**Passage shown:**
When K’s LAPD boss, Lieutenant Joshi (Robin Wright: Wonder Woman, House of Cards), worries that something unexpected that K stumbles over in his Sapper Morton case “breaks the world,” it’s that paradigm-shifting, we kinda don’t know what she means. We know what she thinks she’s saying, but it also seems like the sort of brokenness she is worried about is something that we already understood was broken back in the original film. She’s worried that replicants will think they are people, but it’s pretty plain that was already the case when Rick Deckard was hunting replicants in the year 2019. They wouldn’t need to be hunted otherwise! They’d be the compliant, obedient slaves they are meant to be.
The world of 2049 does seem to have moved on by 30 years or so. The planet is dirtier, grimier, hazier, deader. (The film has a bleak beauty, especially in 3D IMAX; it is foully immersive.) Los Angeles looks like it’s covered in neonoir cyberpunk favelas. There’s a massive seawall holding back the Pacific. The whitish stuff that falls from the sky: sometimes it looks like snow, but more often it looks like dust or ash drifting in from who knows what distant hellscape. San Diego is LA’s garbage dump. (It could be Wall-E’s home town.) The 2019 world of the 1982 film might have been our future, but now the 2049 world is clearly alt: we see an ad that references “CCCP” and “Soviet,” so they’re still around. The only food available seems to be fake Soylent Green-type stuff. (Not made from people. Or even replicants. At least not that we see. But who knows.)
But 2049 is unpleasantly retro in its depiction of women, too many of whom are literally slavishly devoted to men: the AI companion, whose name is Joi, who adores K, and a replicant named Luv (Sylvia Hoeks), who is programmed so that she cannot disobey her creator, Niander Wallace (Jared Leto: Suicide Squad, Dallas Buyers Club), the new replicant slavemaster, replacing Tyrell of the original film. (Really? Joi and Luv? Come on. Oh, and there’s also a female prostitute character, hooker with a heart of gold Mariette [Mackenzie Davis: The Martian, Smashed], because of course there is. If there are any male sex workers or male devoted-AI-companions in 2049 Los Angeles, we never meet them.)

**Supplied records:**
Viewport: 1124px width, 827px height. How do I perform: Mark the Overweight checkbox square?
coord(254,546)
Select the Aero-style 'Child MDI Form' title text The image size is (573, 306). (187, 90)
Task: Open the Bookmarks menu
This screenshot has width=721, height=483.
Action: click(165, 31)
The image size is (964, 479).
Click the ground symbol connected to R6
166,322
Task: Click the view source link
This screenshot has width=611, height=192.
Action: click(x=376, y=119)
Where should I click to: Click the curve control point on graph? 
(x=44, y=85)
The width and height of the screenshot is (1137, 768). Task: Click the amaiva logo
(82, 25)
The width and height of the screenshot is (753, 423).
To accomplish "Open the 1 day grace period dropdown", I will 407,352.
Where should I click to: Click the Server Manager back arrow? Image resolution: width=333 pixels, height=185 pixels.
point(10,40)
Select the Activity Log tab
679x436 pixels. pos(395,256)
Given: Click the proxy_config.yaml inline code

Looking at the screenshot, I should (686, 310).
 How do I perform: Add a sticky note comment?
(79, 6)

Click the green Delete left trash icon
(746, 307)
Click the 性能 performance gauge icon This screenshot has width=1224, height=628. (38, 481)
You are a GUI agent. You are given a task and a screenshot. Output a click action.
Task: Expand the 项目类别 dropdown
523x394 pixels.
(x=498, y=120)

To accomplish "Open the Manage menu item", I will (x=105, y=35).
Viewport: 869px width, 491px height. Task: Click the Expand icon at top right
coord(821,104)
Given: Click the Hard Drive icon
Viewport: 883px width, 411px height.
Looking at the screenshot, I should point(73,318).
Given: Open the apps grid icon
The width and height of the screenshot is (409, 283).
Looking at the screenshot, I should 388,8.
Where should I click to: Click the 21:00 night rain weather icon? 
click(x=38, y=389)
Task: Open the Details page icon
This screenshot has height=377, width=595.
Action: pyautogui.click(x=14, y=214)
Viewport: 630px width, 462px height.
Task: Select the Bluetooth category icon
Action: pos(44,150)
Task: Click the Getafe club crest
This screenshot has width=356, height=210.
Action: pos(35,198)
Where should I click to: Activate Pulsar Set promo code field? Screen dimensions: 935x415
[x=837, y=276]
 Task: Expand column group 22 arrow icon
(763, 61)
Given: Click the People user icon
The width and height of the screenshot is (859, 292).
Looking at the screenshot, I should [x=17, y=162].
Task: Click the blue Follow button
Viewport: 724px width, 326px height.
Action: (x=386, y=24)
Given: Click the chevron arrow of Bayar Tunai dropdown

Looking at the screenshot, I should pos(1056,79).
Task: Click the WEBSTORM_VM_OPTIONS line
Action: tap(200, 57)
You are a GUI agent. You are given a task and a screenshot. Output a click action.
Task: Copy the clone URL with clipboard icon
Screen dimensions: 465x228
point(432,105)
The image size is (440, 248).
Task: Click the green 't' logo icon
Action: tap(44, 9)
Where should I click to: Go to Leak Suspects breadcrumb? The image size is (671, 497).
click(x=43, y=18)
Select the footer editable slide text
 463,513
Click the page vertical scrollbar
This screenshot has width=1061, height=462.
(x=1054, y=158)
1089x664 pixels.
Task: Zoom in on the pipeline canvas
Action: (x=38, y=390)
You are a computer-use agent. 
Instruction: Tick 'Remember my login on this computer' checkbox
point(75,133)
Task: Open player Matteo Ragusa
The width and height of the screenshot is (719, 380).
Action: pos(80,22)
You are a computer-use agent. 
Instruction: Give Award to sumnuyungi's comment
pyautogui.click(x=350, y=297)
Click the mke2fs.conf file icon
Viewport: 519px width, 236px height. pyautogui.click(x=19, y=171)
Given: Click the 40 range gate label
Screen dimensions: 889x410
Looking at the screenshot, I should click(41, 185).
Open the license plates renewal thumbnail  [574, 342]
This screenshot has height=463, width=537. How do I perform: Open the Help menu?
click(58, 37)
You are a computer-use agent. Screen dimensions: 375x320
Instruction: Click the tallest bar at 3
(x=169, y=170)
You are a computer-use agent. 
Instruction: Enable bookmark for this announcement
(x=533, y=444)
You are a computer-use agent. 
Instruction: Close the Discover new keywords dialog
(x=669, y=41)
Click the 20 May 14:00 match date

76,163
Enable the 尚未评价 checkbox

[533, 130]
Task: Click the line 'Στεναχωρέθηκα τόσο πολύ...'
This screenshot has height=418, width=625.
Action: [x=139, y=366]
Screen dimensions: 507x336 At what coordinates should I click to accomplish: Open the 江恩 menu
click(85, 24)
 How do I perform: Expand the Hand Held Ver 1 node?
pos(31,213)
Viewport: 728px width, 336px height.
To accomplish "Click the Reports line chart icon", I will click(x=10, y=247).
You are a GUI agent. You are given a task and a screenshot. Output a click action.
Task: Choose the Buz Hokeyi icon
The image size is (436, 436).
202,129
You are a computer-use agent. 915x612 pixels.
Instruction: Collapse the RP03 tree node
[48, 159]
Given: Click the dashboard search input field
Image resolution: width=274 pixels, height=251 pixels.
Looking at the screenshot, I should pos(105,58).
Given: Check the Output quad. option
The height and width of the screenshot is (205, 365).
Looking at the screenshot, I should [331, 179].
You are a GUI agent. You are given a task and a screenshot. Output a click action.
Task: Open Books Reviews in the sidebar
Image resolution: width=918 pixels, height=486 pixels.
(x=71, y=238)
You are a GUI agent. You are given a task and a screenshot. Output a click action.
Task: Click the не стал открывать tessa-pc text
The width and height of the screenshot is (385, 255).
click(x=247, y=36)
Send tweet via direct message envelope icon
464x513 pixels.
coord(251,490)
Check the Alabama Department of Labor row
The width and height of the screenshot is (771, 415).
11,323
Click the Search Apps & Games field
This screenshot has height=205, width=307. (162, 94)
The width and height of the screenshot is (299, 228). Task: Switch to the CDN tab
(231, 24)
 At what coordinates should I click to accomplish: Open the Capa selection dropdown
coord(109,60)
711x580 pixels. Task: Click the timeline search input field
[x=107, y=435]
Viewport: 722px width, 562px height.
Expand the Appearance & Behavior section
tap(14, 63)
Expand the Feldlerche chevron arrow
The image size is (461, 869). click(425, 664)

**Required work:** Can you continue the Blade Runner 2049 review, starting right after its last paragraph? The listing comes from a different source than the Blade Runner 2049 review.

**Result of the exercise:**
Pretty trite, too, is the backstory we get when K roots out a retired and in-hiding Deckard (Harrison Ford: Star Wars: The Force Awakens, The Age of Adaline), and learns what the old blade runner has been up to for the past 35 years. The key elements of it are meant to be part of that “it breaks the world” thing, but mostly it sounds like a bad fan-fiction continuation of Deckard’s story.
Blade Runner 2049 is an emotionally cold movie, as the first Blade Runner was, but the original film did engage on an intellectual level. I expected at least that much again from its sequel, and I don’t think that it would have been too much to hope that Denis Villeneuve might have managed emotion and intellect, as he did with his previous film, the marvelous and moving Arrival. But pretty much all I’ve been turning over in my mind since I saw 2049 is this conundrum: If the people of this world don’t want replicants to be able to do the certain macguffin thing that drives the mystery here, how the hell do these constructed beings have the capability to do just that?